TO DO:
Can you reproduce, word for word, the lines of the data from the one containing "Screen dimensions: 412x292" through the last line, inclusive, without the pictures?

STORED ROWS:
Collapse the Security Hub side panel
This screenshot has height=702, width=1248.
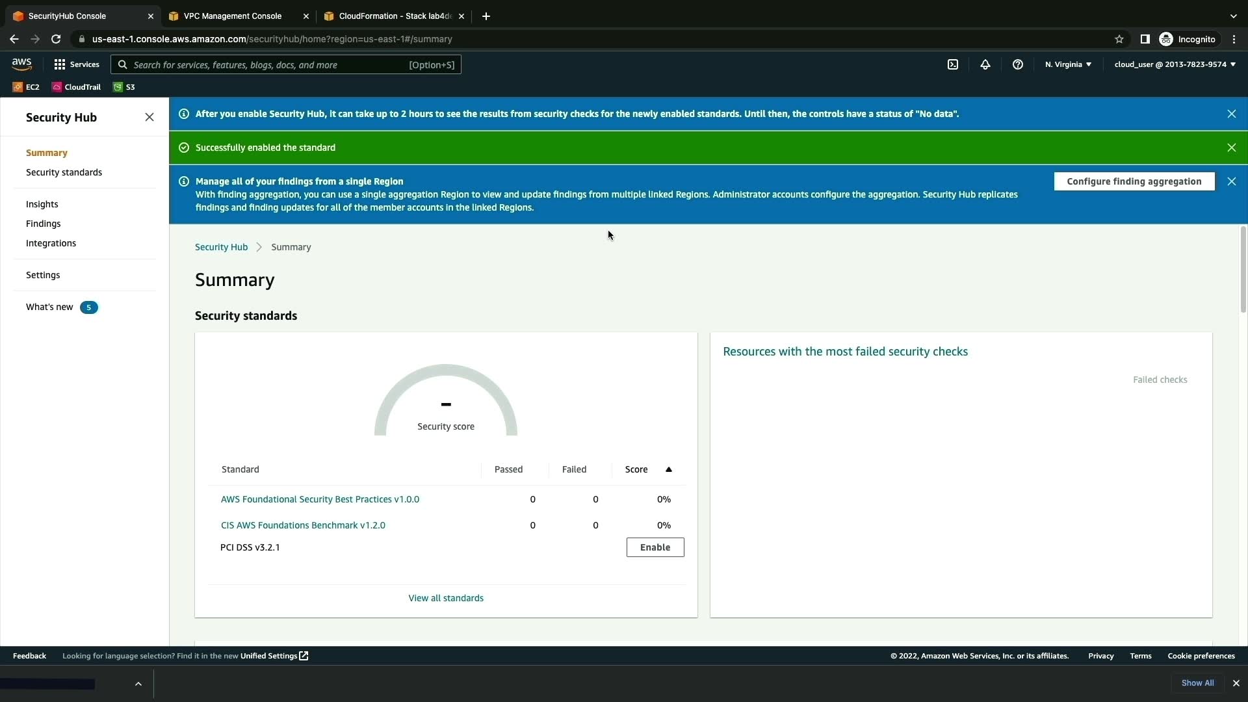150,117
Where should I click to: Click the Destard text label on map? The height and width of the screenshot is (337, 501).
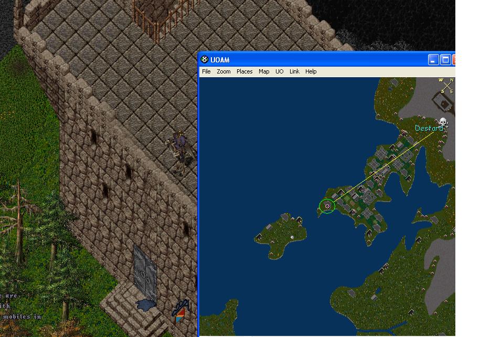(428, 129)
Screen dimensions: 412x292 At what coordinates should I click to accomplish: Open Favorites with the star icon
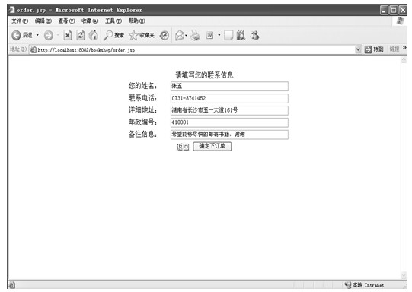click(133, 35)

COMPLETED EXERCISE:
Screen dimensions: 412x292 At what coordinates should I click to accomplish: Open Favorites with the star icon
click(133, 35)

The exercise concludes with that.